Cytokines have been reported to take part in some ocular vasculitic diseases.[16-18] IL-6 is a multifunctional proinflammatory cytokine; it not only drives severe immune response by contributing to both B-cell differentiation and T-cell proliferation, but also increases vascular permeability and causes retinal exudates.[18] TNF-α participates in local vasculitic and/or thrombotic vascular occlusion.[19] On the contrary, IL-10 is classically described as an anti-inflammatory and immunoregulatory factor by inhibiting T-cell immunity and TNF-α production.[17] However, it seemed not strong enough to counteract the effects of IL-6 and TNF-α in this patient. Overall, certain cytokines can contribute to the inflammation and immunomodulation of the retinal vessels, and may play a part of triggering factors in the development of FBA.

It is noteworthy that MP could cause ophthalmic manifestations as extrapulmonary involvement. Papilledema, retinal exudates, and hemorrhages have been described in patients with MP.[20] MP can stimulate B and T lymphocytes and induce formation of autoantibodies that react with vessels.[21] However, we could not get positive results of the vasculitis-associated autoantibodies such as ANA or ANCA. Type III hypersensitivity reaction is another common mechanism to cause microvasculitis via immune complexes deposition.[20] Immune complex formation is based on a relatively overload of antigen, but for our case, MP antigen was eliminated before the ocular event.
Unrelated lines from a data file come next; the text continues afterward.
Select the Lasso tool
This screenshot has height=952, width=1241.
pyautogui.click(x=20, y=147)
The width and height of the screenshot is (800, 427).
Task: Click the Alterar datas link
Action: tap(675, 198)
In this case, MP was not likely to be the etiologic agent of FBA.

Frosted branch angiitis usually has a good prognosis, and corticosteroids are commonly effective.[9] Our patient presented resolved vascular sheathing, retinal edema, and papilledema after the combinational use of corticosteroids and antiviral drugs. These medicine controlled the acute immunoinflammatory response in the fundus, but failed to prevent the patient from developing “closed” retinal vasculatures and optic atrophy in the end. It may be attributed to the following pathogeneses: cell death signaling and apoptotic neuronal damage induced by TNF-α,[22] intensive tissue tropism of CMV virus for retinal and intravascular endothelial cells, and dysfunction of the dysplastic blood cells in DC with BMF.[5]

Our study has some limitations. First, we could not get the aqueous specimen to confirm intraocular CMV infection because of the patient's reluctance to accept intravitreal sampling and medication. Second, we used acyclovir and valaciclovir for antiviral therapy, because of fear of ganciclovir-related bone marrow inhibition.

In conclusion, this is the first report of FBA as a rare ocular manifestation in pediatric DC. It is associated with CMV infection. The cytokines induced by MP could be important triggering factors in the development of FBA. Pediatricians should be aware of CMV infection in a child with DC who presents FBA. Cytokine regulatory medication might be useful, but it needs further study.